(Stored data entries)

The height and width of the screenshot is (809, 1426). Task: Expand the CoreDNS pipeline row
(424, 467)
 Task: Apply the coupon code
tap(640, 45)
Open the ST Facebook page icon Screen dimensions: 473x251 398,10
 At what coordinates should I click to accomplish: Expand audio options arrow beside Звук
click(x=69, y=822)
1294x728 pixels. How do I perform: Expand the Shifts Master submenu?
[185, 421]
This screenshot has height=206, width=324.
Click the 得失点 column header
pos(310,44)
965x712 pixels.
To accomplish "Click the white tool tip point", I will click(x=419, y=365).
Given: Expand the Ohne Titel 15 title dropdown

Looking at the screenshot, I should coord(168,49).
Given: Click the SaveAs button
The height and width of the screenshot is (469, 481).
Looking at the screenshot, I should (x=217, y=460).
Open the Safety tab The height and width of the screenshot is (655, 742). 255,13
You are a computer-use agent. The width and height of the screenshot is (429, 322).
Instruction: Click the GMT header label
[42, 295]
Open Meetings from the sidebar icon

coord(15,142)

§ Instructions to follow
Give every entry back exactly as it was written above.

§ Task answer
The height and width of the screenshot is (809, 1426). Task: Expand the CoreDNS pipeline row
(424, 467)
 Task: Apply the coupon code
tap(640, 45)
Open the ST Facebook page icon Screen dimensions: 473x251 398,10
 At what coordinates should I click to accomplish: Expand audio options arrow beside Звук
click(x=69, y=822)
1294x728 pixels. How do I perform: Expand the Shifts Master submenu?
[185, 421]
This screenshot has height=206, width=324.
Click the 得失点 column header
pos(310,44)
965x712 pixels.
To accomplish "Click the white tool tip point", I will click(x=419, y=365).
Given: Expand the Ohne Titel 15 title dropdown

Looking at the screenshot, I should coord(168,49).
Given: Click the SaveAs button
The height and width of the screenshot is (469, 481).
Looking at the screenshot, I should (x=217, y=460).
Open the Safety tab The height and width of the screenshot is (655, 742). 255,13
You are a computer-use agent. The width and height of the screenshot is (429, 322).
Instruction: Click the GMT header label
[42, 295]
Open Meetings from the sidebar icon

coord(15,142)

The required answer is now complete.